L’esprit de El Imparcial ayant été ainsi défini, le passage (par ailleurs de rigueur) sur l’objectivité de son auteur pouvait apparaître comme des «paroles verbales» comme on dit au Canard enchaîné. Plus intéressante pour l’éventuel souscripteur était la description des trois rubriques qui composeraient la revue.

Avec une partie consacrée à la politique étrangère, l’autre à la publication des décrets et dispositions prises par le gouvernement et la dernière de littérature, Pedro Estala entendait en fait proposer à ses lecteurs un compromis entre la Gaceta de Madrid et ce qui avait été naguère le Memorial literario.

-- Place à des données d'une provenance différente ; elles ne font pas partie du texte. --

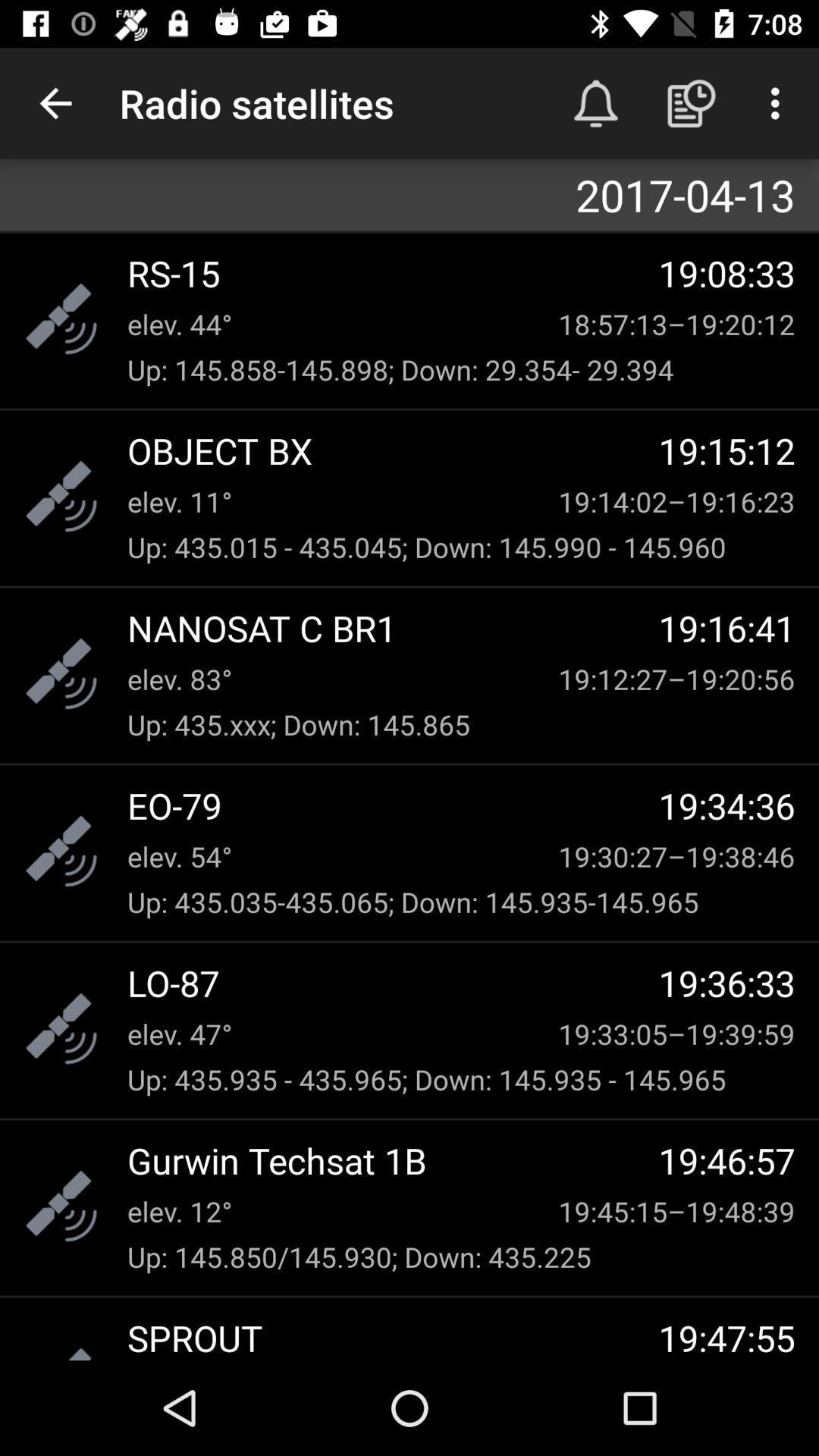
turn off sprout icon (392, 1336)
Given the description of an element on the screen output the (x, y) to click on. 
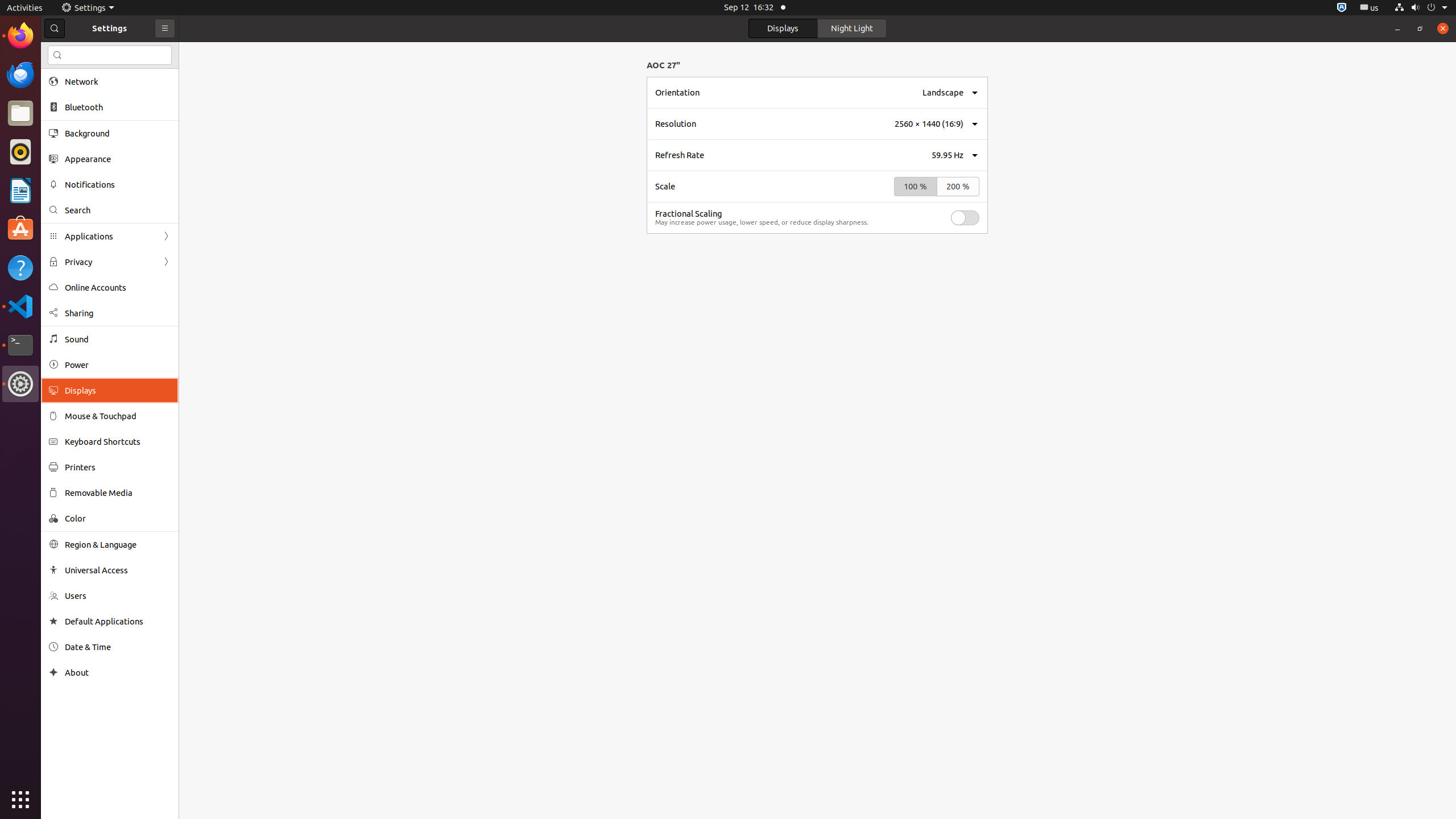
Removable Media Element type: label (117, 492)
Night Light Element type: radio-button (851, 28)
edit-find-symbolic Element type: icon (56, 54)
Search Element type: label (117, 209)
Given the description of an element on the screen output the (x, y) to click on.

Le seul point où il se distinguait (légèrement) de la Gaceta de Madrid dans la première partie, c’était en déclarant que El Imparcial ne s’intéresserait qu’aux événements politiques étrangers ayant directement rapport avec l’Espagne. Par tradition, la Gaceta de Madrid faisait part dans ses premières pages de toutes les informations reçues des cours étrangères, ce qui pouvait effectivement laisser parfois indifférent le lecteur espagnol. Mais à vrai dire, depuis 1808, il y avait peu d’événements en Europe qui, d’une façon ou d’une autre, n’étaient pas susceptible d’influer sur la situation espagnole. En fait, c’était pour Pedro Estala une manière de faire comprendre qu’il traiterait exclusivement de politique intérieure, les nouvelles de l’étranger ne servant que de prétexte à faire connaître l’opinion du pouvoir. Et comme la partie littéraire serait traitée dans le même esprit, les lecteurs étaient parfaitement prévenus: ils trouveraient dans El Imparcial un journal doublement officiel: d’abord, par les textes réglementaires qu’il publierait, ensuite (on serait tenté de dire, et surtout) par ses commentaires.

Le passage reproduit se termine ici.